Impact: Irrelevance Is Best, Part 3

In a stack of papers called Instruction.

  • Aug
  • 21
  • 2006

If “a hurricane triggered by butterfly wings,” this idea that a small action can have gigantic and unforeseen consequences far away, is accurate then students need to be aware of how the things they do impact people they will never meet. The easiest way to do that, as I can see it, is to introduce students to various ways of life through reading.

Hurricanes And Butterflies

The lack of that awareness is what causes knee-jerk responses like the Deleting Online Predators Act; students don’t realize that what they type on MySpace (the butterfly wings) impacts people other than their MySpace Friends (the hurricane).

There are plenty of other hurricanes and butterflies in people’s lives, MySpace being the least of them: politics is a huge one, an arena in which most people are convinced that their participation means nothing. In reality, the apathy of the majority is what keeps incumbents in office. A more local issue is the case of students who throw their trash on the ground. Do they realize that they’ve created more work for someone else to clean up? Do they even think of that? Would they care? But would they care if it meant their friend had to clean it up? Would they care if they knew the janitor personally?

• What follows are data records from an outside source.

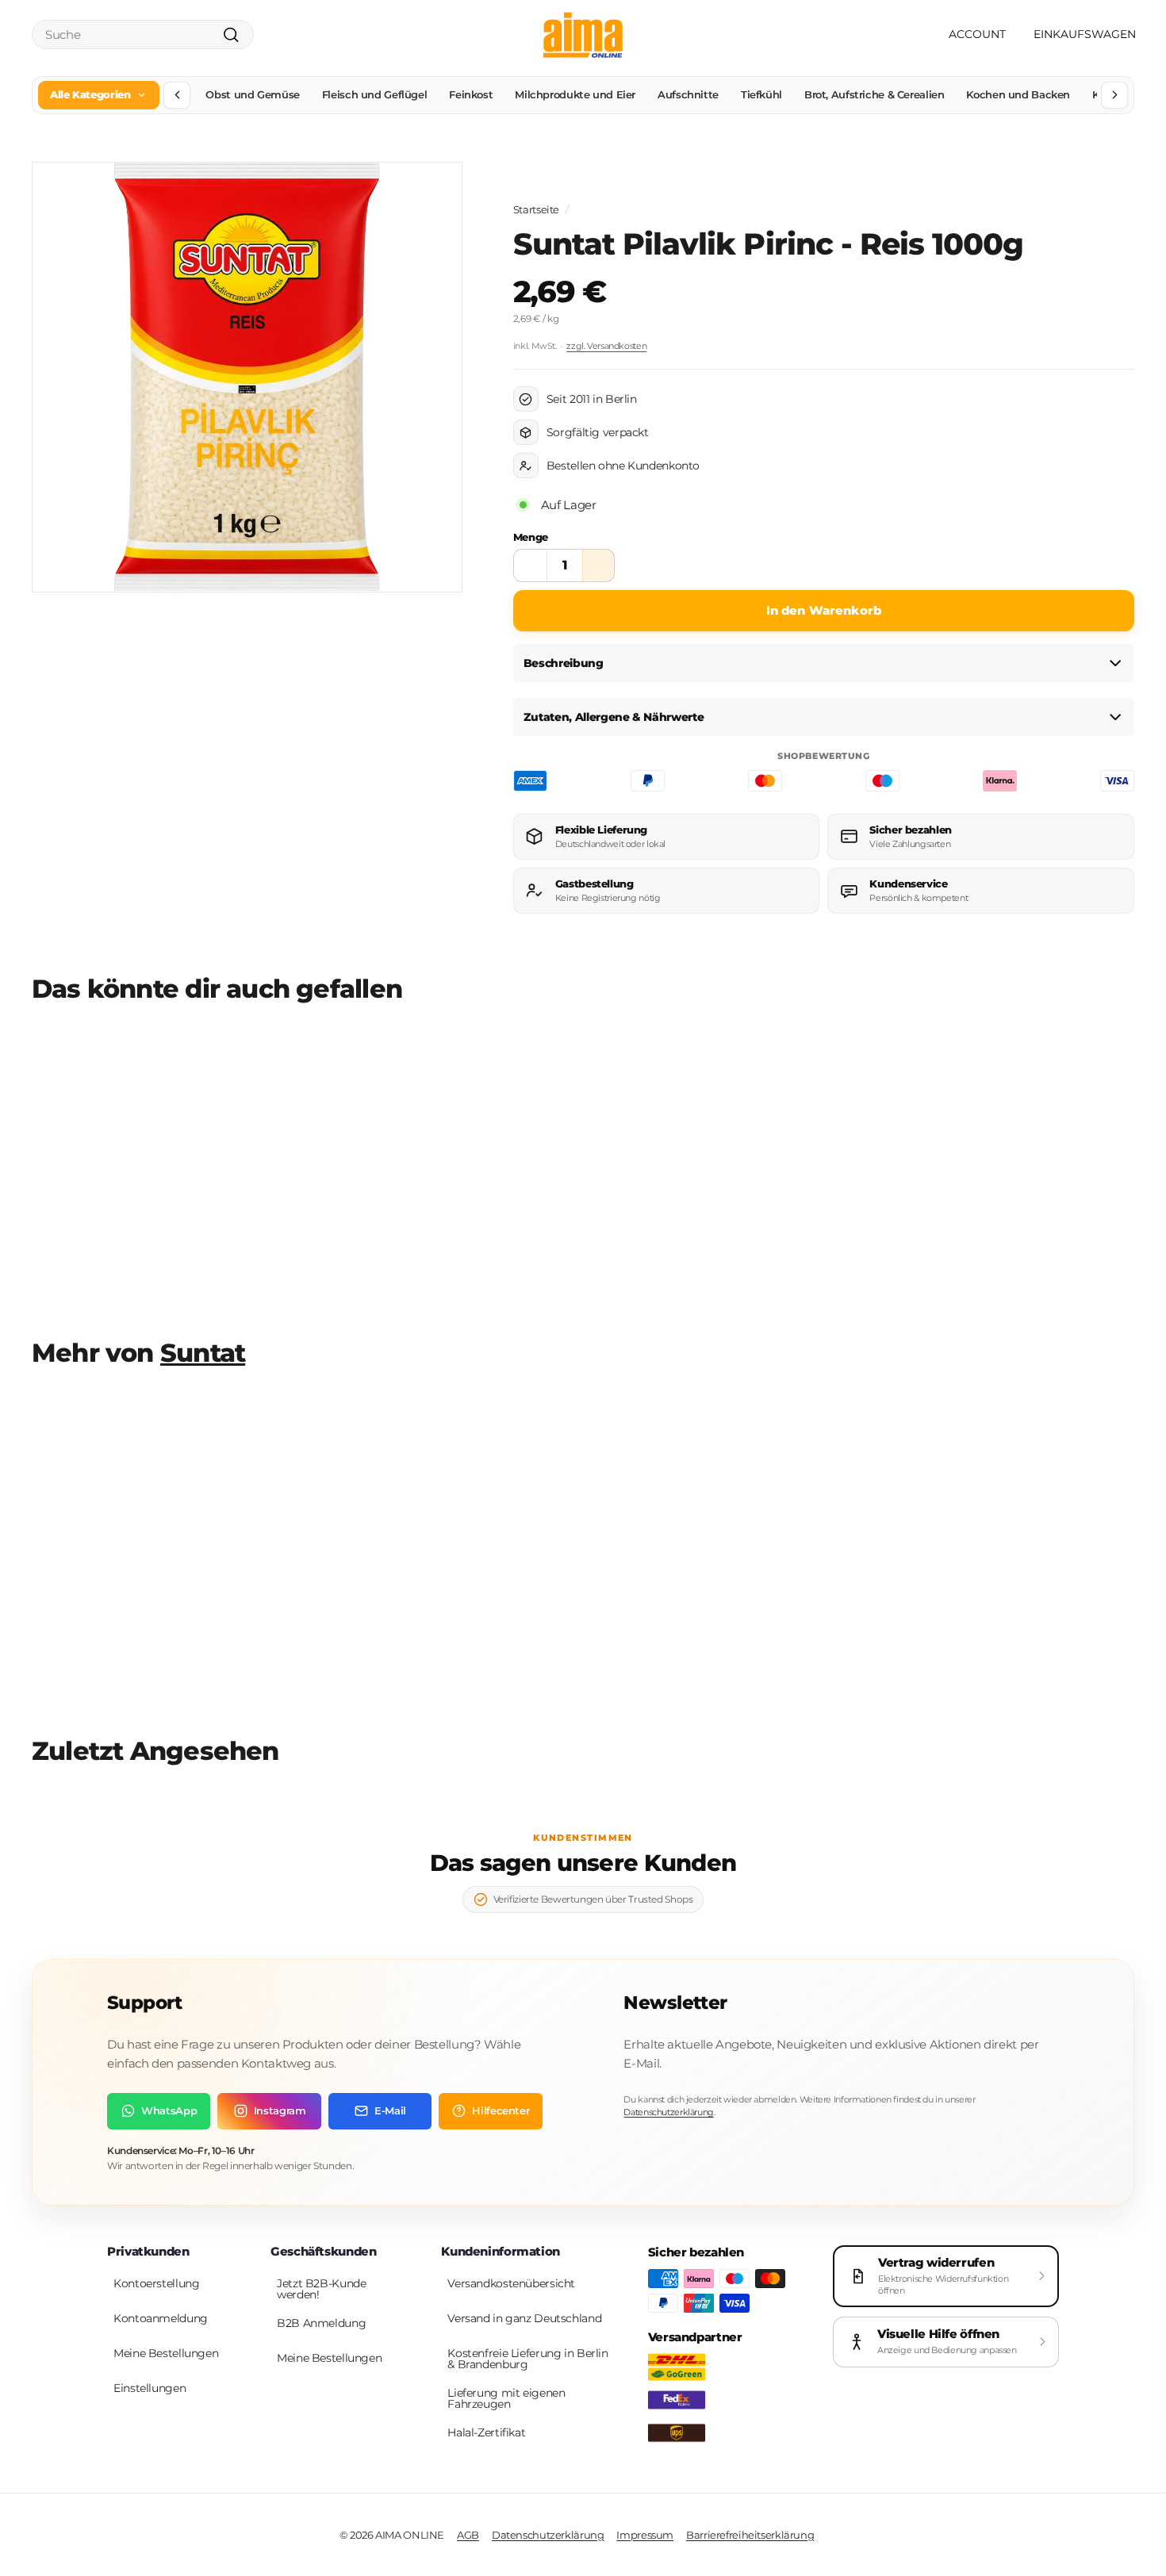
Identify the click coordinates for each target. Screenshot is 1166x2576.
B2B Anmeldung (321, 2323)
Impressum (644, 2534)
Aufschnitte (688, 94)
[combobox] (143, 34)
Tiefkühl (761, 94)
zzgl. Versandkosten (606, 345)
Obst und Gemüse (252, 94)
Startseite (536, 210)
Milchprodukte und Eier (575, 94)
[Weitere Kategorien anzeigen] (1114, 95)
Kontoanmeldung (160, 2318)
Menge (530, 537)
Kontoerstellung (156, 2283)
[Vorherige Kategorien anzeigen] (176, 95)
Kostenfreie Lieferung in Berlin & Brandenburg (527, 2358)
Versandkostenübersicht (511, 2283)
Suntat (202, 1353)
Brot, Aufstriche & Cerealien (874, 94)
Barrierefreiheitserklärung (750, 2534)
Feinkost (471, 94)
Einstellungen (149, 2388)
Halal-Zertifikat (486, 2432)
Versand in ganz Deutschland (524, 2318)
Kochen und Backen (1018, 94)
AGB (468, 2534)
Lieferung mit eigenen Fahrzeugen (506, 2398)
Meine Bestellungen (165, 2353)
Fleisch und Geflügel (375, 94)
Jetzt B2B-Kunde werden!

Not recognizing that that there are others all around them influenced by their decisions is a huge mistake and one that needs correcting before they leave high school. If all students know are their lives, then their actions don’t extend any further than that. By reading details of life outside their usual routine, students can begin to see how the life they lead impacts the lives of others. They can even begin to see how larger issues, like US foreign policy or the Kyoto Treaty or even the person they elect as city mayor, impact the lives of others. Without a lense to view the rest of the world through (reading), we cannot expect students to care about the lives they never see.